- [Required action] Provide an exact reproduction of every entry.

(Pixel coordinate grounding data)

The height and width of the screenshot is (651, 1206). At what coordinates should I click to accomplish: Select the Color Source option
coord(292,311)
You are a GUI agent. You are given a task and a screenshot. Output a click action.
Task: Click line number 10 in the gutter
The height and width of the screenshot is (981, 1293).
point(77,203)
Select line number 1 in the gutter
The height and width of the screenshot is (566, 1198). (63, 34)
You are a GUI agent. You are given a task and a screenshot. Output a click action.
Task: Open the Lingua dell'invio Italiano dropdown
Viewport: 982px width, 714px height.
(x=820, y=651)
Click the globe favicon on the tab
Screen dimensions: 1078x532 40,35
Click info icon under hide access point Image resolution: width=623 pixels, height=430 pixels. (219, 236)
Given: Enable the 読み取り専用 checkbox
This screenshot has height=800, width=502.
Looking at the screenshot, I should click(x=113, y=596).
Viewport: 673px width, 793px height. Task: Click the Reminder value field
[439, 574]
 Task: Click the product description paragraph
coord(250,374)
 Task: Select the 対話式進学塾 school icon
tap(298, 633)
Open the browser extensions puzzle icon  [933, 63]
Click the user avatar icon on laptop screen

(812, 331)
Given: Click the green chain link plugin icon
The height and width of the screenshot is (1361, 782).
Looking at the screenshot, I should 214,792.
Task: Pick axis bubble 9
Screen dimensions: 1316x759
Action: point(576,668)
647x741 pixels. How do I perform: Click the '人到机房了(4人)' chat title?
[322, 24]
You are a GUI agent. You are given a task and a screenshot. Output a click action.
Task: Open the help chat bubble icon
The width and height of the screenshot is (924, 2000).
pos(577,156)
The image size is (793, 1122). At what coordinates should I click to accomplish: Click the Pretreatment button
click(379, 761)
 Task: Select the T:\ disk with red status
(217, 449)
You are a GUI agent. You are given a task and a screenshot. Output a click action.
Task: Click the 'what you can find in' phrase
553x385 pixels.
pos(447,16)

- [Answer for this exercise]
The height and width of the screenshot is (651, 1206). At what coordinates should I click to accomplish: Select the Color Source option
coord(292,311)
You are a GUI agent. You are given a task and a screenshot. Output a click action.
Task: Click line number 10 in the gutter
The height and width of the screenshot is (981, 1293).
point(77,203)
Select line number 1 in the gutter
The height and width of the screenshot is (566, 1198). (63, 34)
You are a GUI agent. You are given a task and a screenshot. Output a click action.
Task: Open the Lingua dell'invio Italiano dropdown
Viewport: 982px width, 714px height.
(x=820, y=651)
Click the globe favicon on the tab
Screen dimensions: 1078x532 40,35
Click info icon under hide access point Image resolution: width=623 pixels, height=430 pixels. (219, 236)
Given: Enable the 読み取り専用 checkbox
This screenshot has height=800, width=502.
Looking at the screenshot, I should click(x=113, y=596).
Viewport: 673px width, 793px height. Task: Click the Reminder value field
[439, 574]
 Task: Click the product description paragraph
coord(250,374)
 Task: Select the 対話式進学塾 school icon
tap(298, 633)
Open the browser extensions puzzle icon  [933, 63]
Click the user avatar icon on laptop screen

(812, 331)
Given: Click the green chain link plugin icon
The height and width of the screenshot is (1361, 782).
Looking at the screenshot, I should 214,792.
Task: Pick axis bubble 9
Screen dimensions: 1316x759
Action: point(576,668)
647x741 pixels. How do I perform: Click the '人到机房了(4人)' chat title?
[322, 24]
You are a GUI agent. You are given a task and a screenshot. Output a click action.
Task: Open the help chat bubble icon
The width and height of the screenshot is (924, 2000).
pos(577,156)
The image size is (793, 1122). At what coordinates should I click to accomplish: Click the Pretreatment button
click(379, 761)
 Task: Select the T:\ disk with red status
(217, 449)
You are a GUI agent. You are given a task and a screenshot. Output a click action.
Task: Click the 'what you can find in' phrase
553x385 pixels.
pos(447,16)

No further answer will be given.